Democrat House candidate convicted of DUI tells officers: ‘I hate this country’

One Democrat House candidate has found himself in hot water after newly released footage revealed how he really feels about America.

Steven Lamar Foster, a 61-year-old Democrat from Dalton, GA, told police while he was being arrested for driving under the influence (DUI): “I hate this country.” 

Foster is running against incumbent Rep. Tom Graves (R-GA) to represent Georgia’s 14th Congressional District.

Over the legal limit

Foster was first pulled over by officers from the Dalton Police Department at 2:20 a.m. on Sept. 23, 2017 for driving without headlights, reportedly on his way home from dinner. Foster’s wife, Elizabeth Leitch, was also in the vehicle.

After failing a field sobriety test, a breathalyzer test showed Foster’s blood alcohol concentration (BAC) was 0.103, over Georgia’s legal limit of 0.08. But Foster was unhappy with this result, and instead demanded multiple blood tests.

Those tests, which were administered at the Hamilton Medical Center, showed that Foster’s BAC was 0.107, nearly .03 over the legal limit. From there, nearly two hours after he was first stopped by police, Foster was transported to the Whitfield County jail.

“I hate this country”

It isn’t Foster’s arrest that has dominated headlines over the last several days, but rather, his dialogue with officers during the incident. Per department standards, Foster’s arrest was both audio and video recorded — and those recordings were quite damning.

“Eleven years I served this county,” Foster said during the exchange. “I hate this county. I prayed to God that he would curse it. And guess what? He did.”

The Democrat went on to make seemingly racist remarks before again reiterating his detest of America.

“Man, I saw it hit and cursed, and I saw people laid off right and left — white people,” Foster lamented. “I hate this county.”

“He’s still in the race”

Foster was found guilty of misdemeanor DUI on Monday by a jury who deliberated for just 15 minutes. Judge Cindy Morris ordered Foster to be held without bond ahead of his sentencing hearing on Tuesday.

Foster — who is the CEO of an urgent care facility known as MedNow, though his personal medical license was suspended indefinitely in October 2002 by the Composite State Board of Medical Examiners, who said he was “unable to practice medicine with reasonable skill and safety to patients due to a psychiatric disorder” — could face as much as a year in prison.

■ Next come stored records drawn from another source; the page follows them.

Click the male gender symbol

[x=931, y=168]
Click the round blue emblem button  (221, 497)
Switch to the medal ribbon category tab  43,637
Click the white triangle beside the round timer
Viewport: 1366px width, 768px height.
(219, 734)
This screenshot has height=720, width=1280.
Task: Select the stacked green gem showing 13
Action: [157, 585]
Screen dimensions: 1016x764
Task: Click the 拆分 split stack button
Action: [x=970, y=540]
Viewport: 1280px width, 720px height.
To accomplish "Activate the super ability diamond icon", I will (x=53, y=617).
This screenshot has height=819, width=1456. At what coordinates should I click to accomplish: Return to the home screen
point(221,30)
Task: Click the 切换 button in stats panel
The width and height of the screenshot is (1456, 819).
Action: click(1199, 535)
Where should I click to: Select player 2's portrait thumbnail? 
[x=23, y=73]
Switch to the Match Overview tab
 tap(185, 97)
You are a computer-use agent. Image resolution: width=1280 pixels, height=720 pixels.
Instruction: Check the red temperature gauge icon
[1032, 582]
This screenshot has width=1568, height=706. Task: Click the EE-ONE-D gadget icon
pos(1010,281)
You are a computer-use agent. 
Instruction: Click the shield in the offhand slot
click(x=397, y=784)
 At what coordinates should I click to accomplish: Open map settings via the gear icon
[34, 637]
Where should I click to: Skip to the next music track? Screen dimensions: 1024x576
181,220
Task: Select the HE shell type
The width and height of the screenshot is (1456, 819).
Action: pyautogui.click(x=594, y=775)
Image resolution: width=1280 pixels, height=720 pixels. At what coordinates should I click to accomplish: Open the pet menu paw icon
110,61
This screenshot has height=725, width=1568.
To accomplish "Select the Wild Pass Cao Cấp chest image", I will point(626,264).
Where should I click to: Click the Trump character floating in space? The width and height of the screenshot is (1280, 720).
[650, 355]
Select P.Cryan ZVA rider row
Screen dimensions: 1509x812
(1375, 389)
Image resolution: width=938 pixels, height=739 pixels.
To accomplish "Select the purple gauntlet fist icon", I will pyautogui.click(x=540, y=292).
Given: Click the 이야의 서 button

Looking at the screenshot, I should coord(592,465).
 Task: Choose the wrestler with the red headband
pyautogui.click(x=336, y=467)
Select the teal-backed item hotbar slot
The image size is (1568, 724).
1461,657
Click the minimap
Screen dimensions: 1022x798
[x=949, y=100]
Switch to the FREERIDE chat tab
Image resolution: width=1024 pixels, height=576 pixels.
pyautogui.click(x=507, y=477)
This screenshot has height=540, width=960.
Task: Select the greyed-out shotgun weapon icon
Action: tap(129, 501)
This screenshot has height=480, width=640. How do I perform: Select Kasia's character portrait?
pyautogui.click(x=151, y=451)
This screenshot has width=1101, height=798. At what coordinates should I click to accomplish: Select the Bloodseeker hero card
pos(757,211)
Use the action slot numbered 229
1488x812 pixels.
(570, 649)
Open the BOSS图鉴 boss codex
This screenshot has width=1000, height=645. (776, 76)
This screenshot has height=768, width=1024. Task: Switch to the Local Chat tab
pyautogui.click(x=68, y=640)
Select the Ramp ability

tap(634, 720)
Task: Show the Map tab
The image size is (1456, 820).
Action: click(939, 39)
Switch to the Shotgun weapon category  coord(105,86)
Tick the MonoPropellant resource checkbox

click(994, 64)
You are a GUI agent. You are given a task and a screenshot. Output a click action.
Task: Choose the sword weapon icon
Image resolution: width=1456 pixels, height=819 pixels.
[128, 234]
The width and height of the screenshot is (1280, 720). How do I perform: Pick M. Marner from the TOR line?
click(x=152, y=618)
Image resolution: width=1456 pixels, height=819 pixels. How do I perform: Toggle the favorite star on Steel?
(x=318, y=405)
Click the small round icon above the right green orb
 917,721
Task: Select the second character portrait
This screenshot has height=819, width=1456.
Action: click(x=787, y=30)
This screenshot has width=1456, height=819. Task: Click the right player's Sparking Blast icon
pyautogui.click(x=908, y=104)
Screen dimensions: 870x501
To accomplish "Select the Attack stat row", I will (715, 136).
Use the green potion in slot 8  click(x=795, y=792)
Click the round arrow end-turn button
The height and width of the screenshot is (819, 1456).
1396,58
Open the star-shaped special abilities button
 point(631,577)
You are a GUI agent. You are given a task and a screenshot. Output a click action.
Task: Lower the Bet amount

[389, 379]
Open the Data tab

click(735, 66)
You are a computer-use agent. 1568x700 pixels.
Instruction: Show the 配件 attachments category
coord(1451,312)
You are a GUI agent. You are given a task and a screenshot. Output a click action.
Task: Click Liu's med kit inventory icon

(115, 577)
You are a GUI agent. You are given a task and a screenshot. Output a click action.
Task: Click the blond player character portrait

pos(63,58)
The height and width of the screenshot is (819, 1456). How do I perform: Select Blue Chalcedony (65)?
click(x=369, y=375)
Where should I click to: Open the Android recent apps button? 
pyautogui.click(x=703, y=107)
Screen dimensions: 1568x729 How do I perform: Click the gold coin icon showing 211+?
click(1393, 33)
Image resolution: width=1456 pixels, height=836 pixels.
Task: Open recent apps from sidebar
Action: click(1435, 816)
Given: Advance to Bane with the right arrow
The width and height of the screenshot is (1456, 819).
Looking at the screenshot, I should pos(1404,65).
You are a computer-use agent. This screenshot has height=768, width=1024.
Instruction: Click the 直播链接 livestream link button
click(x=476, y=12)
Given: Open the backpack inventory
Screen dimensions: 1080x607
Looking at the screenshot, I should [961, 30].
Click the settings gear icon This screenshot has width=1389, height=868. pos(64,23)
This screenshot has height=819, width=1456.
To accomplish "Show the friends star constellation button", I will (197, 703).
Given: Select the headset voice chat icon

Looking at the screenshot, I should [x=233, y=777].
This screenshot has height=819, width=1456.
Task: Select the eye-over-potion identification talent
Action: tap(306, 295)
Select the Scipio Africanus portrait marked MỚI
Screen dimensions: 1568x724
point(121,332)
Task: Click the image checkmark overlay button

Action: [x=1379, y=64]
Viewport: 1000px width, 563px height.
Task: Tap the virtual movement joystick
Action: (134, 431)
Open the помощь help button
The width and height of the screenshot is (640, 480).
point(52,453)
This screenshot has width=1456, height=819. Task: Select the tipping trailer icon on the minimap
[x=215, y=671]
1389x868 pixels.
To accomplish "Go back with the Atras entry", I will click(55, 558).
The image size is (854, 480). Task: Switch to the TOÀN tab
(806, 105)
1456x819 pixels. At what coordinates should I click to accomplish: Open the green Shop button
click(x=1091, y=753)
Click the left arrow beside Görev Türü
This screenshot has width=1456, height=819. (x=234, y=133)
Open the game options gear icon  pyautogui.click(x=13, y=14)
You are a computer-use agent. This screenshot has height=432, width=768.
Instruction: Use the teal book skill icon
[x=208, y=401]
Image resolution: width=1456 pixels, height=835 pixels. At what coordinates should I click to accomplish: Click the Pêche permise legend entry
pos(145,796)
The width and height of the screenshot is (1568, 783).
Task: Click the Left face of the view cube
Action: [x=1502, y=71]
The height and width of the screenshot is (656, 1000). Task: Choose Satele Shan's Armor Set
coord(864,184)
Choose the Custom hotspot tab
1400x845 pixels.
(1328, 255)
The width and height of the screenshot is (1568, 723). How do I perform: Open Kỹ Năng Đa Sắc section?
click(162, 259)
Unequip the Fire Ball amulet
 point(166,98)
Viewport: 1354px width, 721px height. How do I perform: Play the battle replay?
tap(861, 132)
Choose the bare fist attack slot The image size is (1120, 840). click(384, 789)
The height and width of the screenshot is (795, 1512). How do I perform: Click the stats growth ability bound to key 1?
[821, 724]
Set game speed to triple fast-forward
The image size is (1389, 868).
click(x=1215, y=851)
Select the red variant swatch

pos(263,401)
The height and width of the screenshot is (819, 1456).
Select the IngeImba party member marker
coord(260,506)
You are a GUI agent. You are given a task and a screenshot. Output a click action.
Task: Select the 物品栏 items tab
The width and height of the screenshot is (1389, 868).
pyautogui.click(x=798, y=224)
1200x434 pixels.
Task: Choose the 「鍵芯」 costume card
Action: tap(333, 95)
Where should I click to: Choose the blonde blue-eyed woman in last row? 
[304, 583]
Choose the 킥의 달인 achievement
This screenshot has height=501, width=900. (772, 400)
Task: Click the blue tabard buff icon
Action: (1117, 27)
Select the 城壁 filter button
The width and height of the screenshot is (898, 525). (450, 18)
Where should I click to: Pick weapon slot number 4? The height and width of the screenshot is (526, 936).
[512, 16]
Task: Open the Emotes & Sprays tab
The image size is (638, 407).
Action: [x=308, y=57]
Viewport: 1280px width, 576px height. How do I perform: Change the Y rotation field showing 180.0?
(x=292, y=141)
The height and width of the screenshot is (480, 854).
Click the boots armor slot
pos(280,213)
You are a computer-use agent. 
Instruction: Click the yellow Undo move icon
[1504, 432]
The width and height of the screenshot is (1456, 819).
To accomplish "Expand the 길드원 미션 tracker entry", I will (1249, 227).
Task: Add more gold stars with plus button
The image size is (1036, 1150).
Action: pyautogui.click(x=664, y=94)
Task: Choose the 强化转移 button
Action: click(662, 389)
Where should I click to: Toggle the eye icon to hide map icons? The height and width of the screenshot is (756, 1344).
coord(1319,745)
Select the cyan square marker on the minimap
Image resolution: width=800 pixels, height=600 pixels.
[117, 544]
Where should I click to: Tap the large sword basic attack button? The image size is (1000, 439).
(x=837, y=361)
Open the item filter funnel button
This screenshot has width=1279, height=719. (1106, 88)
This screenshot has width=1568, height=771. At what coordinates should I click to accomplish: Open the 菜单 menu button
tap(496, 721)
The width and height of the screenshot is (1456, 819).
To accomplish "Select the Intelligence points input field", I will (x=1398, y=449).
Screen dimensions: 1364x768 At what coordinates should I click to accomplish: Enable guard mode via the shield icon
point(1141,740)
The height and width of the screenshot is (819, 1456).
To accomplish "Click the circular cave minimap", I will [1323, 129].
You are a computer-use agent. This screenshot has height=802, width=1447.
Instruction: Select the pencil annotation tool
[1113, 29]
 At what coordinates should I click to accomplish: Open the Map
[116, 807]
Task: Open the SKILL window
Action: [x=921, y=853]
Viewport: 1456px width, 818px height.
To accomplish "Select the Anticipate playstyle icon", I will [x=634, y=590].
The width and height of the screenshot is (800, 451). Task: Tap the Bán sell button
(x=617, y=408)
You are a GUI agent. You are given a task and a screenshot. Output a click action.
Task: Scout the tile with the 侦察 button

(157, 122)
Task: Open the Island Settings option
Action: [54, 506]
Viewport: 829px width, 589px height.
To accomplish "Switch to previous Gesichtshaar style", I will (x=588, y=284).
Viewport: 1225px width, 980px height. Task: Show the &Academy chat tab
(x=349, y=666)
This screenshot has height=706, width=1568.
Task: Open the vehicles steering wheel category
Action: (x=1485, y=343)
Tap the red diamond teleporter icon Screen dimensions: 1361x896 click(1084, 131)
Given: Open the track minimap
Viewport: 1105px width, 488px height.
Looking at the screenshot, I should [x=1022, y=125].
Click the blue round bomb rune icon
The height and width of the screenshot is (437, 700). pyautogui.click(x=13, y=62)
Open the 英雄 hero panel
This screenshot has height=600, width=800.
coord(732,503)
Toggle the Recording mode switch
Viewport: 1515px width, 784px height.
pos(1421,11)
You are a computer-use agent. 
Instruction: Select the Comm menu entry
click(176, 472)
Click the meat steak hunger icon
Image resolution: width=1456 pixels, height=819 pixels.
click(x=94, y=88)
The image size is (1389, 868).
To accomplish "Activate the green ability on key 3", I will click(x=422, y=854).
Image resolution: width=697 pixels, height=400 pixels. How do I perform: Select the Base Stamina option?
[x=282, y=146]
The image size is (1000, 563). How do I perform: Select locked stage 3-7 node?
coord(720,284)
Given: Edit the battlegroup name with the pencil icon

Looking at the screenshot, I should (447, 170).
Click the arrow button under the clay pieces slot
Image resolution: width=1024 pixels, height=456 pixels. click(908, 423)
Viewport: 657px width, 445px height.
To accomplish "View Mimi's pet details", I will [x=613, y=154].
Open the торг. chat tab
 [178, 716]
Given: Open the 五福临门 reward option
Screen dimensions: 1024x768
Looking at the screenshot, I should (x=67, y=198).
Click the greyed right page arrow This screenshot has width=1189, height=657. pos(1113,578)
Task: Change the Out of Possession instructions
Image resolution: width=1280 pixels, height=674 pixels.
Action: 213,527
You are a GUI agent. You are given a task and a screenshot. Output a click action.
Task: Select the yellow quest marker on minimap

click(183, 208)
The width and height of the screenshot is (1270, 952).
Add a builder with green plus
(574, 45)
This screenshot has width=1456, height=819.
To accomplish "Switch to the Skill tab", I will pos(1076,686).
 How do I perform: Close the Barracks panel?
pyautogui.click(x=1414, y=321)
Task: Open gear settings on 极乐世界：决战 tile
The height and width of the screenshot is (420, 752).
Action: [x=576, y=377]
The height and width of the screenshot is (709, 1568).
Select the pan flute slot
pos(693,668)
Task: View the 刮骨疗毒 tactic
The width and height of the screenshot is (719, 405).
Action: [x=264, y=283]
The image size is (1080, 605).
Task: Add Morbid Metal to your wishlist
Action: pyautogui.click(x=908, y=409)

But despite the conviction and his apparent dislike of this country, Foster remains intent on running for House, according to his campaign manager, Dan Lovingood, who is also the Democratic Party’s 14th Congressional District chair and the first vice chair of the Whitfield County party.

“He would not have taken this to trial if he had thought he would be found guilty,” Lovingood said. “I have no comment to make other than that. He’s still in the race. He seems more determined than ever to continue.”

Lovingood went on to say that Tuesday’s sentencing may change some things, but that the final decision to run remains with Foster. Unfortunately for him, it’s up to the people of the 14th district to decide who represents them — and with a newfound reputation for hating his country, his odds for winning don’t look great.